Daria Douguina
Le soir du 20 août 2022, Daria Douguina est morte à l’âge de 29 ans dans un lâche attentat terroriste près de Moscou.
J’avais eu la chance de la rencontrer lors d’une université d’été de journalisme, quelque part en Provence, il y a cinq ans je crois. C’était une jeune femme pétillante, brillante et passionnée, qui s’excusait de ne parler que cinq langues, alors que son père en parlait dix… Sa vision d’une politique eurasienne détonnait dans le monde actuel. Daria avait 29 ans, était diplômée en philosophie de l’université d’État de Moscou et avait étudié en profondeur le néo-platonisme, mais revendiquait également Antonio Gramsci, Martin Heidegger et le sociologue français Jean Baudrillard comme références culturelles. Le 4 juin, elle avait été incluse dans la liste des personnes sanctionnées par le gouvernement britannique (parmi lesquelles le magnat Roman Abramovic) pour avoir exprimé son soutien ou promu des politiques favorables à l’intervention russe en Ukraine.
Elle se présentait elle-même encore récemment :
« Je suis diplômée en histoire de la philosophie de la faculté de philosophie de l’université d’État de Moscou. Mes recherches ont porté sur la philosophie politique du néo-platonisme tardif, un sujet d’un intérêt infini.
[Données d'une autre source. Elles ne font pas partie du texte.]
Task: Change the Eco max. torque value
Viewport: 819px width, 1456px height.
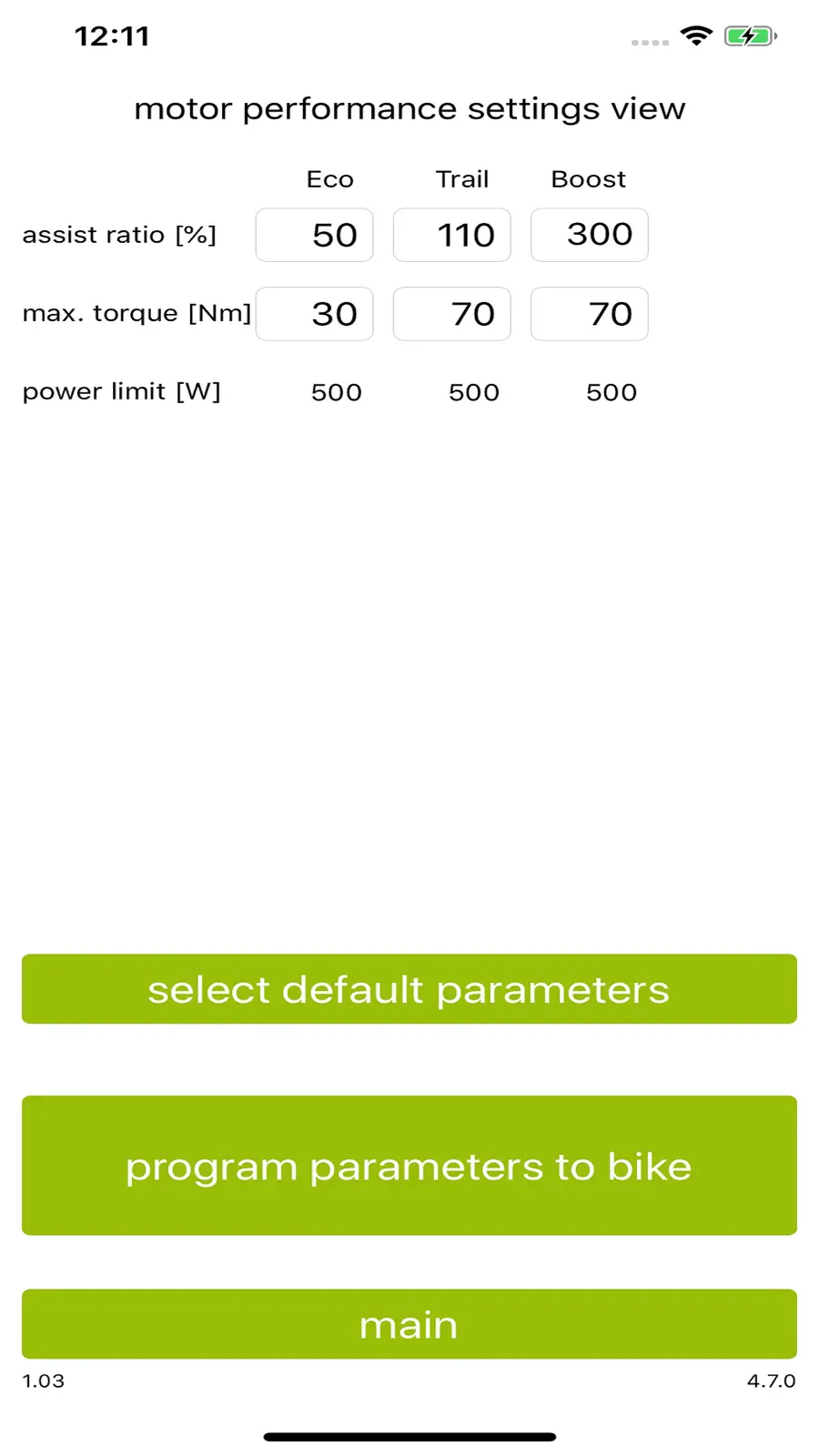Action: [314, 314]
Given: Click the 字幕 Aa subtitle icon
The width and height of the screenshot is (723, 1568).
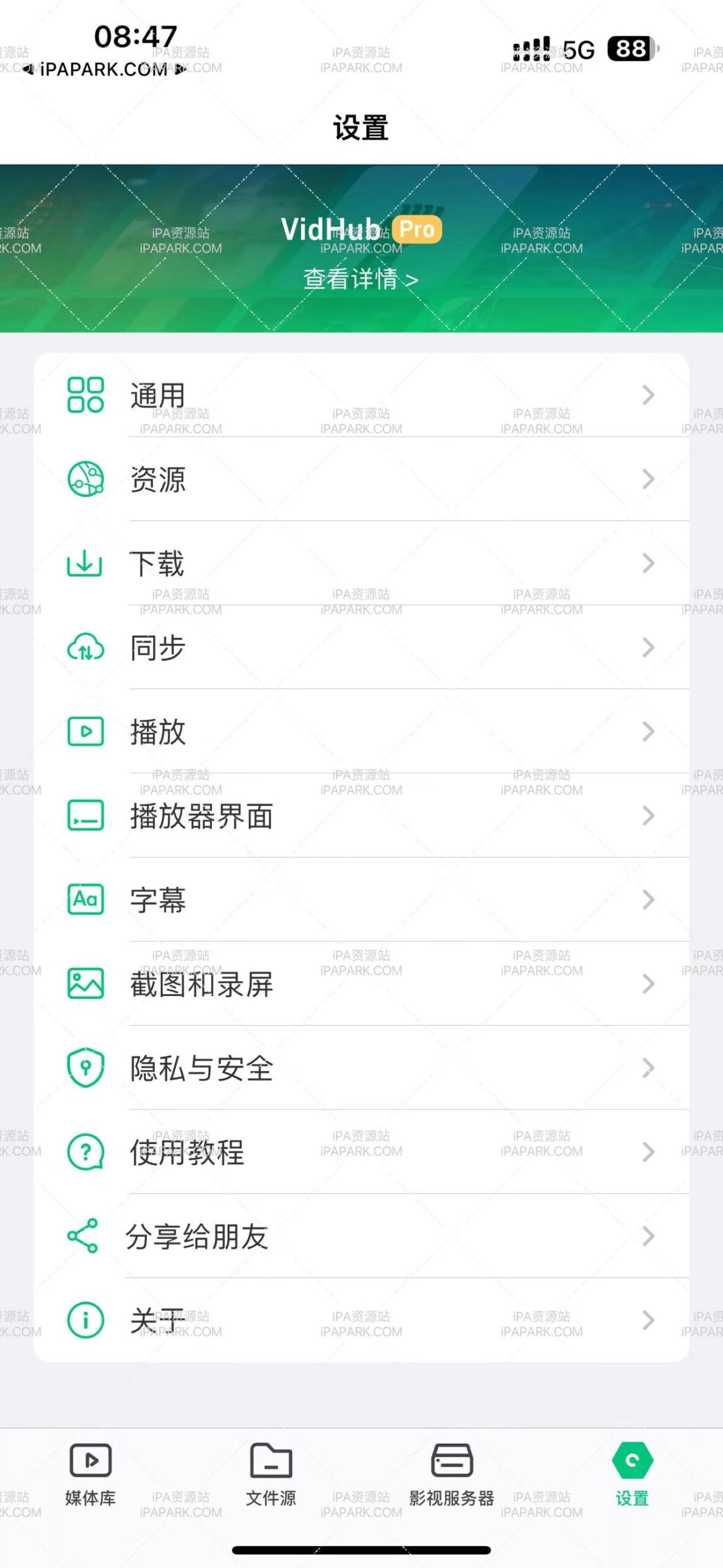Looking at the screenshot, I should (x=86, y=899).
La principale ligne de pensée de la philosophie politique du néo-platonisme tardif est le développement de l’idée d’une homologie de l’âme et de l’État et de l’existence d’un ordre triple similaire dans les deux. De même que dans l’âme il y a trois bases, de même dans l’État (et les platoniciens décrivent le modèle indo-européen, plus tard parfaitement théorisé dans l’œuvre de Dumezil), il y a aussi trois domaines – ce modèle se manifeste dans l’Antiquité et au Moyen Âge. La compréhension existentielle et psychique de la politique est en fait perdue à bien des égards aujourd’hui, car nous sommes habitués à ne voir la politique que comme une technique ; mais le platonisme révèle un lien profond entre les processus politiques et psychiques. Aujourd’hui, il est urgent de rétablir une vision globale des processus politiques, c’est-à-dire d’examiner la « politique existentielle ».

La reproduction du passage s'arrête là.